Mas, ainda que não tenha cura e seja difícil de tratar por causa da reincidência, há tratamentos tópicos e estéticos promissores que, quando combinados, trazem resultados positivos no clareamento das áreas hiperpigmentadas. Um exemplo são os lasers de luz micropulsada, que não transferem calor para a pele, como o Fotono Starwalker. “É um aparelho de última geração que traz ótimos resultados por conseguir fragmentar a melanina e ainda estimular a produção de colágeno na área de melasma sem emitir ondas de calor”, diz Fernando Macedo, dermatologista membro da Sociedade Brasileira de Dermatologia, de São Paulo. Para um bom resultado, o médico aconselha no mínimo quatro sessões do laser. O microagulhamento, muito utilizado para combater o envelhecimento da pele, também está entre os tratamentos complementares indicados para o melasma por proporcionar a renovação celular. Já os ácidos mandélico, glicólico, retinoico e salicílico continuam sendo os parceiros em tratamentos tópicos, mas desde que usados com cautela. “É preciso ter um olhar de atenção para o uso de ácidos, até mesmo os permitidos, já que podem causar um efeito rebote e ativar manchas”, sinaliza Macedo.

Fotoproteção oral: alimentos amigos da pele
Quer dar um boost na proteção da pele ao longo de todo o ano?

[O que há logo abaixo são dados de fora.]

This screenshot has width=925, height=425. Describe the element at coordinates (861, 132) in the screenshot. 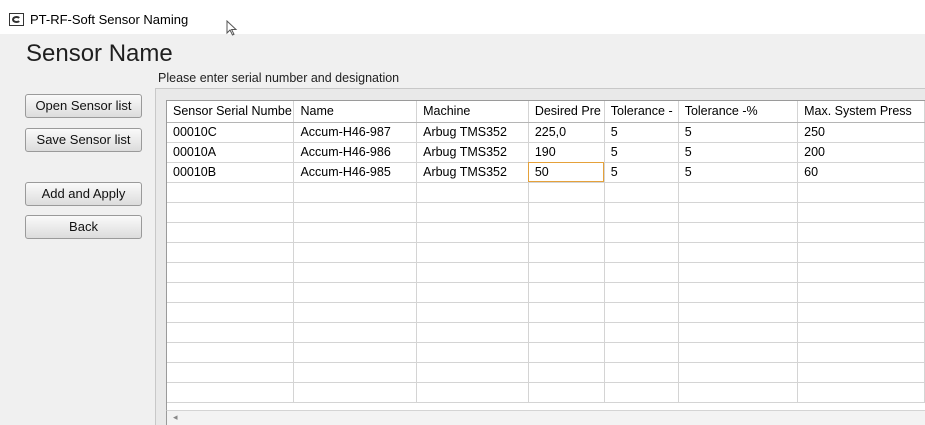

I see `table-cell: 250` at that location.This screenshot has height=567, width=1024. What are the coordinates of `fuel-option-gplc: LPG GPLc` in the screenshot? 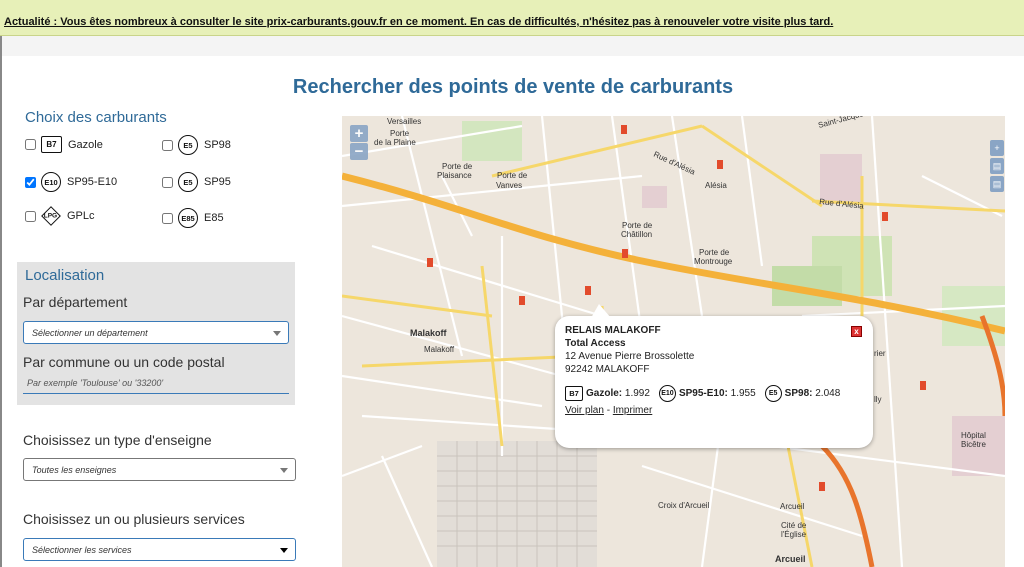 It's located at (60, 216).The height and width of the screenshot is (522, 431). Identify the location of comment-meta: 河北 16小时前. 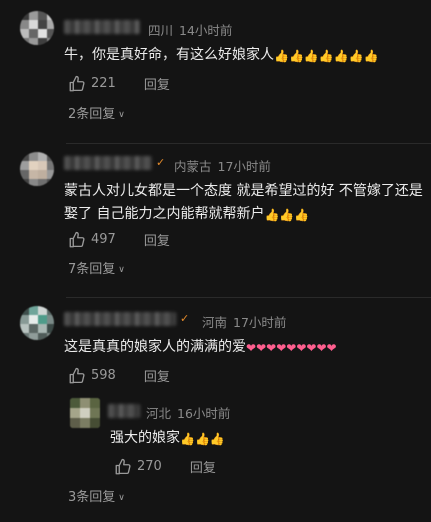
(188, 412).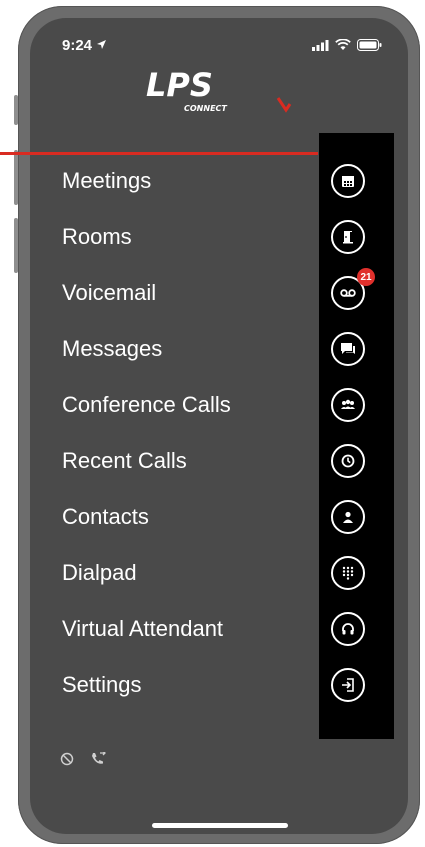 Image resolution: width=425 pixels, height=847 pixels. What do you see at coordinates (146, 405) in the screenshot?
I see `menu-item-conference-calls: Conference Calls` at bounding box center [146, 405].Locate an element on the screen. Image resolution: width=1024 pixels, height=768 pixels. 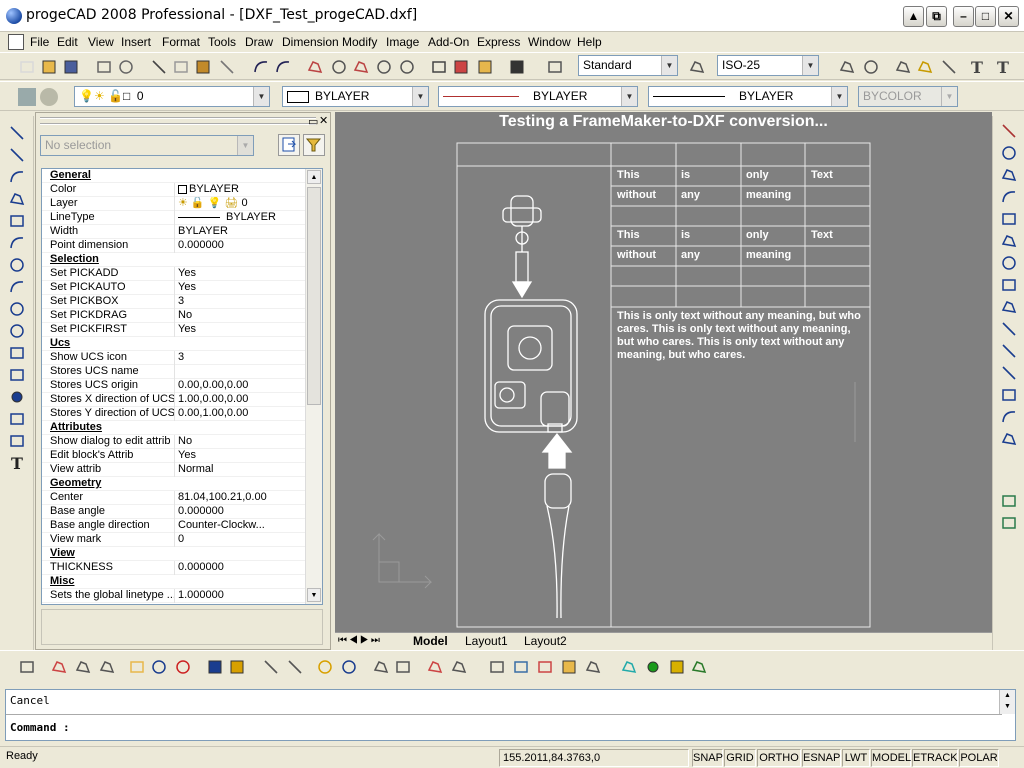
mirror-icon is located at coordinates (1009, 175).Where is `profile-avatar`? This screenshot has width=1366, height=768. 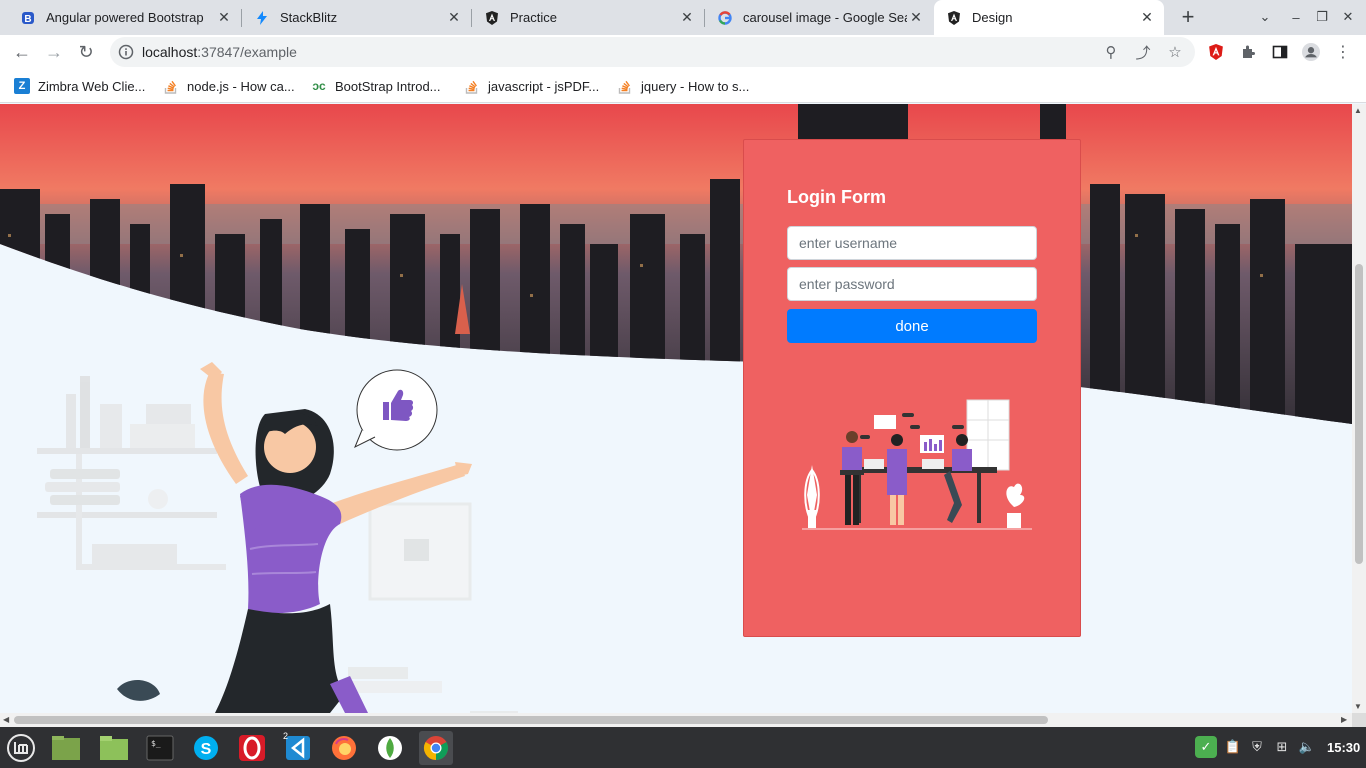
profile-avatar is located at coordinates (1311, 52).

Você pode lançar mão dos fotoprotetores orais. "Filtro oral funciona muito. Ele é um antioxidante, feito com substâncias naturais, que ajuda a inibir os radicais livres, que causam melanogênese, ou pigmentação. Então tomar de maneira oral ajuda a melhorar a qualidade do dna da célula, que já previne envelhecimento, manchas, câncer de pele, ajuda a proteger pele com vitiligo. Mas não evita que a pessoa precise passar o protetor na pele porque não há como precisar o quanto vai passar pelo organismo e chegar na epiderme. Deve continuar passando para garantir uma proteção mais eficiente", explica Katleen.

E a alimentação tamnbém pode ser uma grande aliada nessa missão. Tudo porque há alimentos que atuam como fotoprotetores orais. “Alguns compostos bioativos presentes em alimentos podem ajudar a pele a resistir mais tempo à exposição solar sem sofrer tantos danos e até mesmo evitando a formação de manchas”, explica Marcella Garcez, médica nutróloga e diretora da Associação Brasileira de Nutrologia, do Paraná.

Animou-se com a ideia? Então, adicione diariamente ao prato fontes de ácidos graxos, carotenoides e polifenóis. Tradução: todos os vegetais e legumes verdes e alaranjados, como cenoura, brócolis, tomates, abóbora e couve; e frutas como mamão, melancia, damasco, pêssego e frutas vermelhas. Já os peixes de água fria, como sardinha e salmão, e oleaginosas, como linhaça, chia e nozes, são ótimas fontes de ômega 3, que impedem a inflamação da pele. De acordo com a nutróloga, um organismo equilibrado com a alimentação possibilita uma melhor proteção e regeneração da pele.

E para aquelas que desejam estimular ainda mais a fotoproteção, os nutricosméticos também são alternativas bem-vindas. “Em 45 minutos após a ingestão, o organismo já começa absorver os nutrientes e inicia o processo de proteção natural da pele contra a luz solar”, diz a especialista. “Os estudos mais novos mostram que os fotoprotetores orais funcionam como adicional aos filtros tópicos”, resume Bruno Lages.

Moda Rosa (Foto: Mariana Goldfarb)

Mariana Goldfarb discute causas e desdobramentos do melasma (Foto: Cassia Tabatini)

Calor: o inimigo oculto
O calor é outro catalisador de manchas na pele. “As altas temperaturas promovem uma vasodilatação que ativa a hiperpigmentação da pele. Um dos componentes do melasma é a quantidade de vasos”, afirma Bruno Lages. Diante das altas temperaturas, especialistas aconselham a aplicação de água termal para reduzir o calor da pele e evitar que, mesmo protegida dos raios UVA e UVB, sua pele continue a pigmentar.